Source text |
+++

The fact that this is the response after an embarrassing loss where the team suffered the same fate they’ve suffered numerous times under Patricia is solid proof they haven’t learned anything and have no intention of changing. It’s as if they have an idea of how things are supposed to work in their minds and refuse to deviate from that even when the feedback on the field is consistently saying, “CHANGE YOUR WAYS.”
Is this the type of attitude you want at the helm of your football team if you’re the Ford family? Your head coach, in a season where he’s supposed to be on the hot seat, is out here using whataboutism’s to defend his shortcomings instead of fixing them.
The Lions should really be evaluating Patricia’s performance as a head coach and think about what moving on from him immediately would look like. Because at this point, it’s not working and the Lions have become predictable once again. There’s still a season to salvage, and perhaps under new leadership, they can do just that.
I know it’s overreaction Monday, but it’s hard not to overreact at this point. The Lions have so much talent and a chance to be good. But they have someone running the team who can’t admit he’s wrong—outside of classic coach speak—and continues to run the same formula over and over again.
Maybe in January we’ll look at this article and remember the time we got it wrong. Maybe the Lions and its coaching staff finally learn from this and successfully change their approach and begin to win. But right now, it really doesn’t look that way.

+++

Recorded information |
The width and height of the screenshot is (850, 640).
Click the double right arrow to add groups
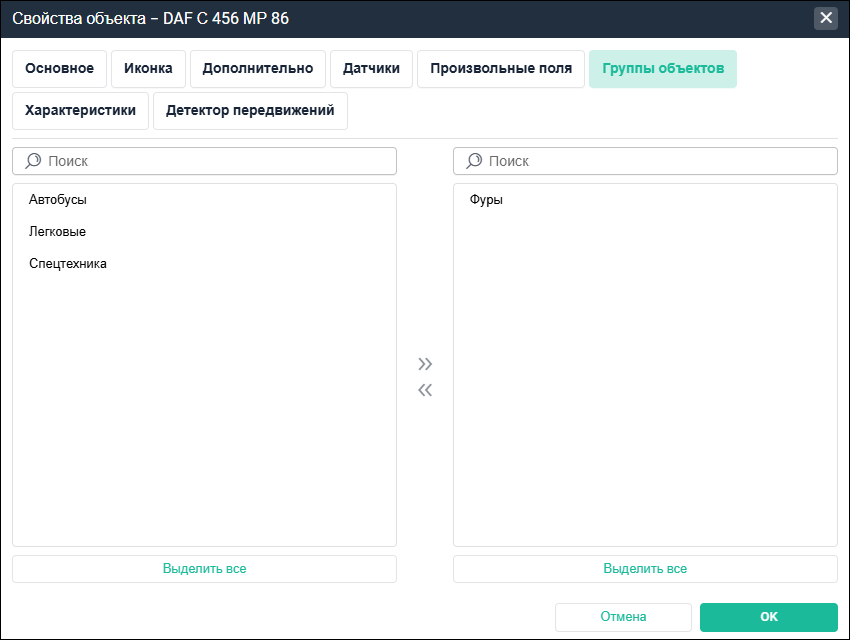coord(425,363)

+++

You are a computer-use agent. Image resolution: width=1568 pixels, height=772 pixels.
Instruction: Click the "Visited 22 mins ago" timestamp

+++

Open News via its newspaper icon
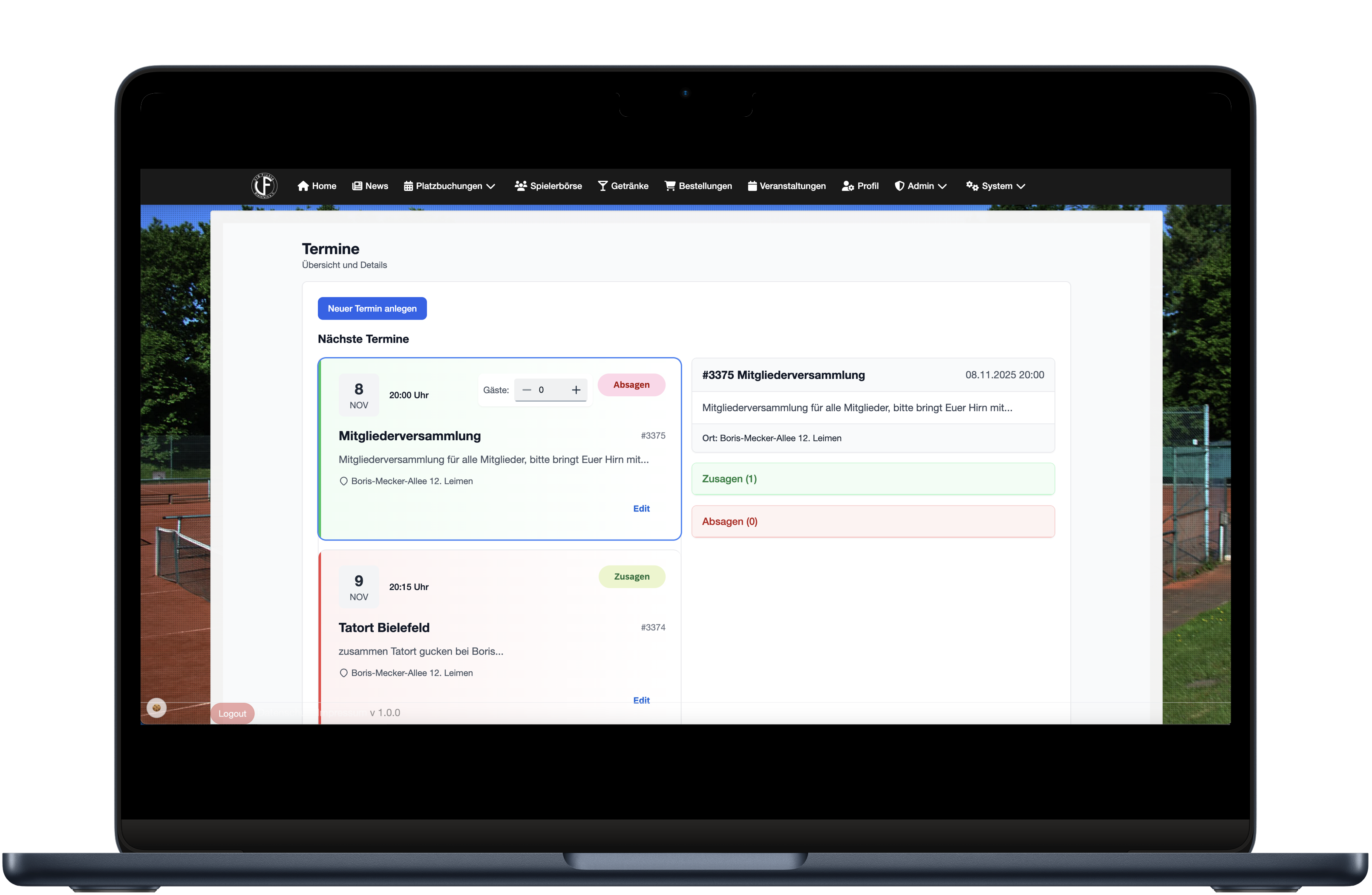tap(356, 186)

+++

Problems and tasks |
A: Answer these questions using the Lions piece:
(i) What is the head coach's name?
(ii) Which family does the writer ask whether this attitude is wanted at the helm of the team?
(iii) In which month does the writer suggest readers might look back at the article?
B: Reproduce the Lions piece word for word, between "Is this the" and "of fixing them.", inclusive.
C: List each proper noun that appears in the Lions piece, once each.
The rows aren't needed for anything here.

Answers for the exercise |
A:
(i) Patricia
(ii) The Ford family
(iii) January

B:
Is this the type of attitude you want at the helm of your football team if you’re the Ford family? Your head coach, in a season where he’s supposed to be on the hot seat, is out here using whataboutism’s to defend his shortcomings instead of fixing them.

C:
Patricia
Ford
Lions
Monday
January